On the economic front, Arif Habib Ltd said the government raised Rs527 billion through the auction of market treasury bills at slightly reduced rates in the outgoing week. Furthermore, textile exports climbed up by 20 per cent year-on-year to $1.4bn in February.

Moreover, remittances increased by 13pc year-on-year to $2.2bn in February. In addition to this, the SBP reserves fell by $54m to $7.9bn in the week ending on Feb 29. The rupee appreciated by 15 paise or 0.05pc to Rs279.04 against the US dollar week-on-week.

As a result, the KSE 100 index closed at 65,794 points after adding 468 points or 0.7pc week-on-week.
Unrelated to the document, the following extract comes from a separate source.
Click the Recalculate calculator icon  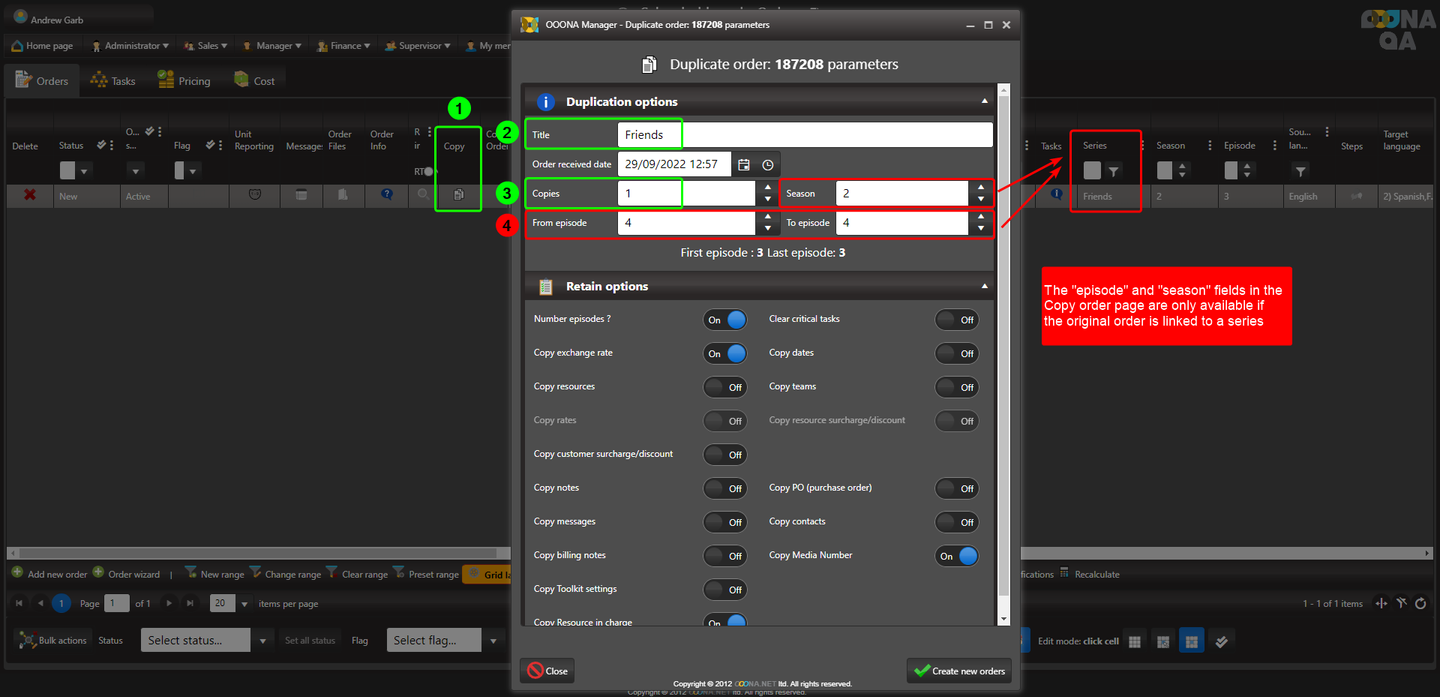click(x=1065, y=574)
Sector-wise positive contributions came from oil & gas exploration (217 points), refinery (105 points), fertiliser (76 points), power generation & distribution (61 points) and cement (61 points). Meanwhile, the sectors which mainly contributed negatively were commercial banks (210 points), chemicals (23.11 points), and tobacco (18 points). Scrip-wise positive contributors were Dawood HerculesCorporation Ltd (175 points), Oil and Gas Development (164 points), Pakistan Petroleum (89 points), Hub Power Company (62 points) and National Refinery Ltd (46 points). Meanwhile, scrip-wise negative contributions came from Meezan Bank Ltd (93 points), Fauji Fertiliser Company (65 points), Habib Bank Ltd (47 points), Bank Alhabib Ltd (44 points) and Engro Corporation (42 points).

Foreign buying continued during the outgoing week, clocking in at $6.3 million compared to a net buy of $10.4m in the preceding week. Major buying was witnessed in commercial banks ($7.9m) and fertiliser ($0.5m). On the local front, selling was reported by Companies ($6.8m) followed by insurance companies ($0.7m). Average volume showed a light rise of 1.6pc to 425m shares while the average value traded rose 6.4pc to $59m week-on-week.

According to AKD Securities Ltd, the Monetary Policy Committee meeting on March 18 would remain in the limelight. Although with prevailing consensus of the status quo, the market would likely remain largely unaffected as this expectation is already priced in. However, if there is any surprise cut, it could unlock funds towards debt-heavy cyclical sectors.

Additionally, the imminent announcement of the federal cabinet in the coming week holds significance, with progress on the IMF’s SBA final tranche of $1.1bn as a near-term focal point and a potential positive in sight.